Dataset entries
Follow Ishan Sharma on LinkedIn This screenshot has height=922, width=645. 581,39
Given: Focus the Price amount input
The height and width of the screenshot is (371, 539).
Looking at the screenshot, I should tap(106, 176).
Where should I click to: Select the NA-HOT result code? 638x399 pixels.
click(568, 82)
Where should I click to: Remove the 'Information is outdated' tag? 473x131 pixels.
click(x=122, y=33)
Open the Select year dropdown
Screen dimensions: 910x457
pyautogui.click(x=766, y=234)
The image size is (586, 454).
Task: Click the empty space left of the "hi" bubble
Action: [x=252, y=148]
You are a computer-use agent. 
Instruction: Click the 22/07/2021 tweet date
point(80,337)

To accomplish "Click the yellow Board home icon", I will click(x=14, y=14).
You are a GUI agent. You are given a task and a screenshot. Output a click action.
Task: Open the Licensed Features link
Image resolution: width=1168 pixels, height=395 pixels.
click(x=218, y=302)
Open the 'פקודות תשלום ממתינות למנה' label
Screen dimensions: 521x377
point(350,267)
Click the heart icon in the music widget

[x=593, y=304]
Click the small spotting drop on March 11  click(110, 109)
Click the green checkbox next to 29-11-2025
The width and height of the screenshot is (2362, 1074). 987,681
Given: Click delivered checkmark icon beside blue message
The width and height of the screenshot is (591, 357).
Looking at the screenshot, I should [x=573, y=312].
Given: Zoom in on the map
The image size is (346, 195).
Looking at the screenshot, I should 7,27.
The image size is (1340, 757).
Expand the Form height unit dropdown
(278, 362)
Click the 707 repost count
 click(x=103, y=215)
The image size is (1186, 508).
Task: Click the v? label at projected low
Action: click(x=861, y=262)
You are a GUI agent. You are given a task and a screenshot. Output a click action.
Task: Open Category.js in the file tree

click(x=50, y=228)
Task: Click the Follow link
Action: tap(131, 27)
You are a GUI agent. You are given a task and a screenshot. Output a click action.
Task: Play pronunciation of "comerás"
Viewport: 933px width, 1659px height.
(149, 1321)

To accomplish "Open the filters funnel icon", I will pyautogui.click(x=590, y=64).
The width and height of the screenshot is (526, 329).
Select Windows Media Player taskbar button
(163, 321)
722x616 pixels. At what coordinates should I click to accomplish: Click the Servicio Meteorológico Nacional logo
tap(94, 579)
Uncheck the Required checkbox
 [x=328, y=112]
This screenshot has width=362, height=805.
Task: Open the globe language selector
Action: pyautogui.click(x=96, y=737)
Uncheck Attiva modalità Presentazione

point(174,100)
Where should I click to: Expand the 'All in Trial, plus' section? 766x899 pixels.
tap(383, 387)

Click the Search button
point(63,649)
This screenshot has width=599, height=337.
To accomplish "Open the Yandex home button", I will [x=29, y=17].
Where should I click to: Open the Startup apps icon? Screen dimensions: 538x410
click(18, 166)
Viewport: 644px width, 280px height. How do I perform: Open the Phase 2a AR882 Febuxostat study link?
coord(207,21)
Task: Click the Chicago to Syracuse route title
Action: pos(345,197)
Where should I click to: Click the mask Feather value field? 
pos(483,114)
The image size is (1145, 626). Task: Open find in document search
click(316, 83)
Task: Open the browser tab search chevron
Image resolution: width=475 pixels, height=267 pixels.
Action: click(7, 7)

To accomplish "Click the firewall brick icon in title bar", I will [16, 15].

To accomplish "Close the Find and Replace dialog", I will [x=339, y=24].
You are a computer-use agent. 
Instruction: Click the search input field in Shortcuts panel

» **Directions**
Rewrite the lines above as a numbered list, omitting any blank lines.

» **Output**
1. Follow Ishan Sharma on LinkedIn This screenshot has height=922, width=645. 581,39
2. Given: Focus the Price amount input
3. The height and width of the screenshot is (371, 539).
4. Looking at the screenshot, I should tap(106, 176).
5. Where should I click to: Select the NA-HOT result code? 638x399 pixels.
6. click(568, 82)
7. Where should I click to: Remove the 'Information is outdated' tag? 473x131 pixels.
8. click(x=122, y=33)
9. Open the Select year dropdown
10. Screen dimensions: 910x457
11. pyautogui.click(x=766, y=234)
12. The image size is (586, 454).
13. Task: Click the empty space left of the "hi" bubble
14. Action: [x=252, y=148]
15. You are a computer-use agent. 
16. Instruction: Click the 22/07/2021 tweet date
17. point(80,337)
18. To accomplish "Click the yellow Board home icon", I will click(x=14, y=14).
19. You are a GUI agent. You are given a task and a screenshot. Output a click action.
20. Task: Open the Licensed Features link
21. Image resolution: width=1168 pixels, height=395 pixels.
22. click(x=218, y=302)
23. Open the 'פקודות תשלום ממתינות למנה' label
24. Screen dimensions: 521x377
25. point(350,267)
26. Click the heart icon in the music widget
27. [x=593, y=304]
28. Click the small spotting drop on March 11  click(110, 109)
29. Click the green checkbox next to 29-11-2025
30. The width and height of the screenshot is (2362, 1074). 987,681
31. Given: Click delivered checkmark icon beside blue message
32. The width and height of the screenshot is (591, 357).
33. Looking at the screenshot, I should [x=573, y=312].
34. Given: Zoom in on the map
35. The image size is (346, 195).
36. Looking at the screenshot, I should 7,27.
37. The image size is (1340, 757).
38. Expand the Form height unit dropdown
39. (278, 362)
40. Click the 707 repost count
41.  click(x=103, y=215)
42. The image size is (1186, 508).
43. Task: Click the v? label at projected low
44. Action: click(x=861, y=262)
45. You are a GUI agent. You are given a task and a screenshot. Output a click action.
46. Task: Open Category.js in the file tree
47. click(x=50, y=228)
48. Task: Click the Follow link
49. Action: tap(131, 27)
50. You are a GUI agent. You are given a task and a screenshot. Output a click action.
51. Task: Play pronunciation of "comerás"
52. Viewport: 933px width, 1659px height.
53. (149, 1321)
54. To accomplish "Open the filters funnel icon", I will pyautogui.click(x=590, y=64).
55. The width and height of the screenshot is (526, 329).
56. Select Windows Media Player taskbar button
57. (163, 321)
58. 722x616 pixels. At what coordinates should I click to accomplish: Click the Servicio Meteorológico Nacional logo
59. tap(94, 579)
60. Uncheck the Required checkbox
61.  [x=328, y=112]
62. This screenshot has width=362, height=805.
63. Task: Open the globe language selector
64. Action: pyautogui.click(x=96, y=737)
65. Uncheck Attiva modalità Presentazione
66. point(174,100)
67. Where should I click to: Expand the 'All in Trial, plus' section? 766x899 pixels.
68. tap(383, 387)
69. Click the Search button
70. point(63,649)
71. This screenshot has width=599, height=337.
72. To accomplish "Open the Yandex home button", I will [x=29, y=17].
73. Where should I click to: Open the Startup apps icon? Screen dimensions: 538x410
74. click(18, 166)
75. Viewport: 644px width, 280px height. How do I perform: Open the Phase 2a AR882 Febuxostat study link?
76. coord(207,21)
77. Task: Click the Chicago to Syracuse route title
78. Action: pos(345,197)
79. Where should I click to: Click the mask Feather value field? 
80. pos(483,114)
81. The image size is (1145, 626). Task: Open find in document search
82. click(316, 83)
83. Task: Open the browser tab search chevron
84. Image resolution: width=475 pixels, height=267 pixels.
85. Action: click(7, 7)
86. To accomplish "Click the firewall brick icon in title bar", I will [16, 15].
87. To accomplish "Close the Find and Replace dialog", I will [x=339, y=24].
88. You are a computer-use agent. 
89. Instruction: Click the search input field in Shortcuts panel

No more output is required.